Since Neil V. Rosenberg’s book Bluegrass: A History, we have seen relatively few attempts to bring a fresh and up-to-date reading about the musical genre. The approach with Craig Harris’ new book, based on a wide range of personal interviews, is also to link the bluegrass genre to our contemporary setting. Let’s be clear: most so-called “bluegrass” festivals these days don’t look like Bean Blossom, circa 1971. This book effectively reflects and documents many changes in the larger realm of acoustic music that includes the genre terms used in the book’s title.
These are changes that I’ve witnessed in my own musical lifetime. That is to say– the folks interviewed have a lot more to do with the music that has happened from 1970- present than music that happened between 1920- 1970. I’m not saying that there isn’t considerable attention to research and writing about the development of bluegrass music or old-time country music. Through the many interviews, however, Harris is illuminating a large and diverse group of people that define the music today, both culturally and commercially.

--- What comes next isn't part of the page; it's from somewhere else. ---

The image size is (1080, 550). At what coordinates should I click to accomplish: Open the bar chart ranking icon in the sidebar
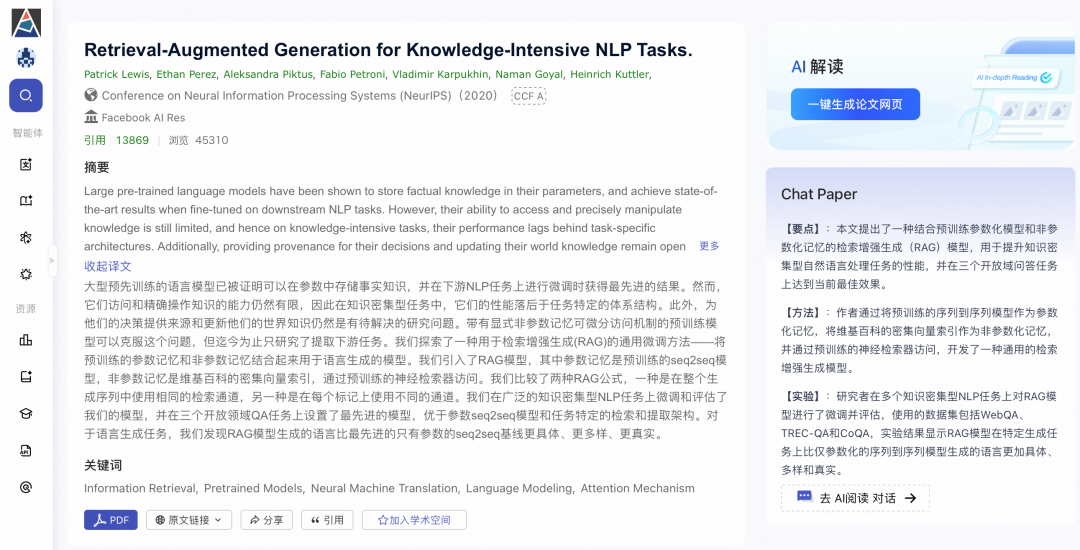point(26,340)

There will be those who will read this book and wonder, “Why wasn’t so-and-so mentioned, or what’s so important about this band?” I suppose that kind of question is inevitable in all levels of social research, journalism, oral histories, etc. With a project of this kind, the author is also revealing something about their own relationship to the music. In this case, I don’t get the sense of the author being a dyed-in-the-wool bluegrasser or an annual camper at Clifftop. I could be wrong. What I do think is that, through the course of many interviews, he followed his nose, listened to what others told him and went about his business of getting more interviews. I think he’s worked hard, and the result is a rich body of interviews that are informative and refreshing. From over a hundred interviews, you will hear from Tim O’Brien to Alison Brown, from Jody Stecher and Del McCoury to Rhiannon Giddens and Sierra Hull. Hopefully, it should help us to reflect on our musical, cultural and historical past and give us a glimpse of what lies ahead.